### Activity
Starting at the line that contains "Click Calorie Smart" in the listing below, write out every line word for word until you have written the line that contains "Click the Preço".

### Records provided
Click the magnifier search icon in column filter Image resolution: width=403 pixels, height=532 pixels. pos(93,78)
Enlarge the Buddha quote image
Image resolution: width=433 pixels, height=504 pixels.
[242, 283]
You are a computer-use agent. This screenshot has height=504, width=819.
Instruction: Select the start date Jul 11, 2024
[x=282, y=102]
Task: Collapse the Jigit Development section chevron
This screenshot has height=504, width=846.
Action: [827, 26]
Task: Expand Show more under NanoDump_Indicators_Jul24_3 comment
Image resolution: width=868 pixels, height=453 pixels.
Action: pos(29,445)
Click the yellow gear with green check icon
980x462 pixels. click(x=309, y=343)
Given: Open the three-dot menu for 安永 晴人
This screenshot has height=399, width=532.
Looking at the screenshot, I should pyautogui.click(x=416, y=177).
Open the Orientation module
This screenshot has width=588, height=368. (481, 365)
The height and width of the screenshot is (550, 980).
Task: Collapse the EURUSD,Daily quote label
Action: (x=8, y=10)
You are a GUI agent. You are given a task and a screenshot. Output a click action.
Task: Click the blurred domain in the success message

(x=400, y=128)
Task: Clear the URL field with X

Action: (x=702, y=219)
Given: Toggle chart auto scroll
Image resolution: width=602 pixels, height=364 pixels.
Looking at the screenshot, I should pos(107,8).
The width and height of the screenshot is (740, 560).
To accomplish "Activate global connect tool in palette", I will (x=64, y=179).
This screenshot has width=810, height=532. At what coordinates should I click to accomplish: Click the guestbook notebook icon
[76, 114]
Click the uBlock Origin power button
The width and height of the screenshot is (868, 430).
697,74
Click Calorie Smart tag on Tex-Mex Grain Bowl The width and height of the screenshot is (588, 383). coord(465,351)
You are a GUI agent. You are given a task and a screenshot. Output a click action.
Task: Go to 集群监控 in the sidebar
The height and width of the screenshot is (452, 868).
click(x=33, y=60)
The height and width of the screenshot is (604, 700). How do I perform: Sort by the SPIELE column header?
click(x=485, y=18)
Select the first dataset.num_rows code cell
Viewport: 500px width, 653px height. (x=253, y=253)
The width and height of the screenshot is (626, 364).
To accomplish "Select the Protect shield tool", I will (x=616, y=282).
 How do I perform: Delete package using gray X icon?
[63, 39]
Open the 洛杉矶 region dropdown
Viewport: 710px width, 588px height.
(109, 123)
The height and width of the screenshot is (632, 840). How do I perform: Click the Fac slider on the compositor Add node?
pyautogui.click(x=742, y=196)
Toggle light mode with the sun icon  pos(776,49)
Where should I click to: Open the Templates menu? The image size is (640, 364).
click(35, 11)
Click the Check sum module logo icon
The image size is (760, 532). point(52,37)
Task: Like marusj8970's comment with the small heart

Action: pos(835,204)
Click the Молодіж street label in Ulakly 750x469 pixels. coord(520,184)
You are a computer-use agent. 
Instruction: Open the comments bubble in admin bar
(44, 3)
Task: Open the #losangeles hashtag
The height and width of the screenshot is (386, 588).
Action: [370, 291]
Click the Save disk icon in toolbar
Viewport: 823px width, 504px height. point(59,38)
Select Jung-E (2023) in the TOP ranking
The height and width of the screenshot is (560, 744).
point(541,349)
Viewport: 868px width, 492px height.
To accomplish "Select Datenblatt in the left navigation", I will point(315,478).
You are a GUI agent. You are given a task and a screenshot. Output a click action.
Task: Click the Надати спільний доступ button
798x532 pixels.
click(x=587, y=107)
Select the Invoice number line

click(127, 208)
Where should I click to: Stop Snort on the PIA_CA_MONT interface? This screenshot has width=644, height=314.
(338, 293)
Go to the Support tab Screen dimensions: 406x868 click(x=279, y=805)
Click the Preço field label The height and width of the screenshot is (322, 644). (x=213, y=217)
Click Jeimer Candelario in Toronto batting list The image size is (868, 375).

### Task response
Click Calorie Smart tag on Tex-Mex Grain Bowl The width and height of the screenshot is (588, 383). coord(465,351)
You are a GUI agent. You are given a task and a screenshot. Output a click action.
Task: Go to 集群监控 in the sidebar
The height and width of the screenshot is (452, 868).
click(x=33, y=60)
The height and width of the screenshot is (604, 700). How do I perform: Sort by the SPIELE column header?
click(x=485, y=18)
Select the first dataset.num_rows code cell
Viewport: 500px width, 653px height. (x=253, y=253)
The width and height of the screenshot is (626, 364).
To accomplish "Select the Protect shield tool", I will (x=616, y=282).
 How do I perform: Delete package using gray X icon?
[63, 39]
Open the 洛杉矶 region dropdown
Viewport: 710px width, 588px height.
(109, 123)
The height and width of the screenshot is (632, 840). How do I perform: Click the Fac slider on the compositor Add node?
pyautogui.click(x=742, y=196)
Toggle light mode with the sun icon  pos(776,49)
Where should I click to: Open the Templates menu? The image size is (640, 364).
click(35, 11)
Click the Check sum module logo icon
The image size is (760, 532). point(52,37)
Task: Like marusj8970's comment with the small heart

Action: pos(835,204)
Click the Молодіж street label in Ulakly 750x469 pixels. coord(520,184)
You are a computer-use agent. 
Instruction: Open the comments bubble in admin bar
(44, 3)
Task: Open the #losangeles hashtag
The height and width of the screenshot is (386, 588).
Action: [370, 291]
Click the Save disk icon in toolbar
Viewport: 823px width, 504px height. point(59,38)
Select Jung-E (2023) in the TOP ranking
The height and width of the screenshot is (560, 744).
point(541,349)
Viewport: 868px width, 492px height.
To accomplish "Select Datenblatt in the left navigation", I will point(315,478).
You are a GUI agent. You are given a task and a screenshot. Output a click action.
Task: Click the Надати спільний доступ button
798x532 pixels.
click(x=587, y=107)
Select the Invoice number line

click(127, 208)
Where should I click to: Stop Snort on the PIA_CA_MONT interface? This screenshot has width=644, height=314.
(338, 293)
Go to the Support tab Screen dimensions: 406x868 click(x=279, y=805)
Click the Preço field label The height and width of the screenshot is (322, 644). (x=213, y=217)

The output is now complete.